DRU: These books are written in the style: “Now that you have BSD, did you know that you can do these cool things?” I’m a hands-on person and I like to know what I can do and to understand what I’m seeing when something I do acts differently than I expected it to.

The great thing about UNIX is that you can learn how to do something useful now, even if you have never seen a UNIX command line before. And, even if you’ve been around forever, there is always something you haven’t come across before or a cool new way to do something that you haven’t thought of before. So, these books can appeal to both the introductory user (the main target audience) as well as the advanced user (who will still pick up a trick or two before passing the book along to an introductory user).

NAN: Are you currently working on or planning any books or projects?

DRU: I do have a to-do list, book-wise. It’s interesting that I currently write the equivalent of three 300ish page books per year, but these are available for free online at doc.freenas.org  and wiki.pcbsd.org.

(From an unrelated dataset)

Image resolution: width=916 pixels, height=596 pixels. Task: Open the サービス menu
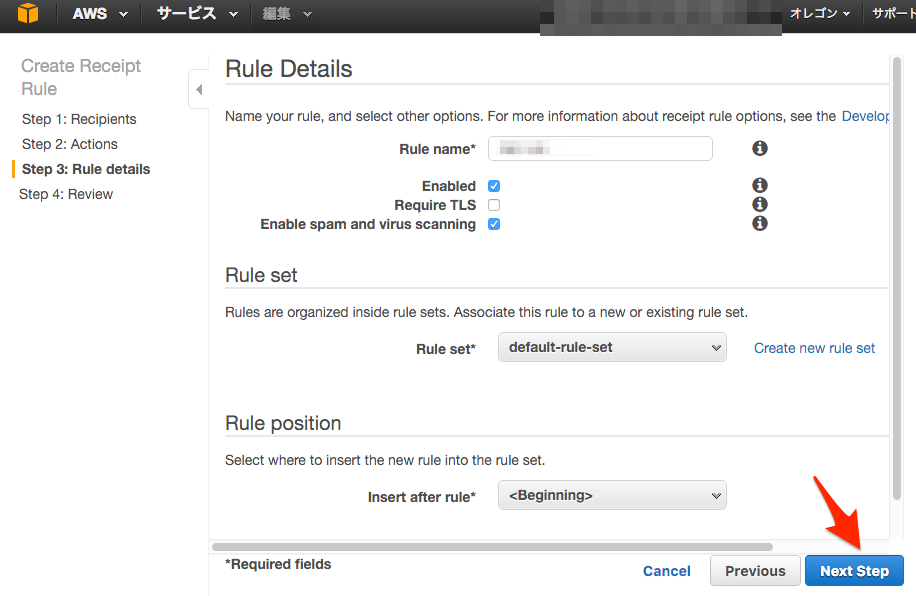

In addition, my current big project is the two-volume set for the FreeBSD Handbook, which will be a good 900 pages when it is complete. Once that project is finished, next in line is modernizing The Best of FreeBSD Basics for FreeBSD 10.x. Then, I’d like to write a second BSD Hacks-type book.

NAN: What do you consider to be the “next big thing” in the industry?

DRU: Since my expertise is in BSD, I’ll frame my answer from that perspective.
The first is creating usable frameworks for securing/sandboxing existing non-secure applications. FreeBSD is leading the development and research in this area in its Capsicum framework (see the article “Capsicum: Practical Capabilities for UNIX” on the University of Cambridge website).

The second is modern file systems that aren’t limited by the hardware restrictions that were around when most file systems were created. Examples include the OpenZFS storage platform and DragonFly BSD’s HAMMER file system.

NAN: Give us some background information. Where are you located? Where and what did you study?

DRU: I’m a recent transplant to Northwest Arkansas, having lived in Canada for many years. I went back to school in my early 30s to get a technical diploma in Networking and Telecommunications. I also earned the following certifications: MCSE, CNE, CCNA, CCSA, Security+, and probably others, which I have since forgotten.

NAN: How did you become interested in OSes and IT?

DRU: I was working in a dead-end position for a municipal department (low pay, very low glass ceiling) and wanted to expand my horizons. Many of our clients were being referred to a technical college for a networking program at a time when networking was a “hot” topic.

I had no idea what networking was, but figured it couldn’t be any worse than what I was doing, so I negotiated half days with my employer so I could attend classes. I quickly found that the course interested me and I seemed to be good at it.

Toward the end of the program, when I was researching employment opportunities, I noticed that the interesting and well-paying positions wanted UNIX experience. Having no idea what that was, and having no money as a poor student, I did an Internet search for “free UNIX.” The first hit was freebsd.org. I went to the website and my gut told me “this is it.” The rest, as they say, is history.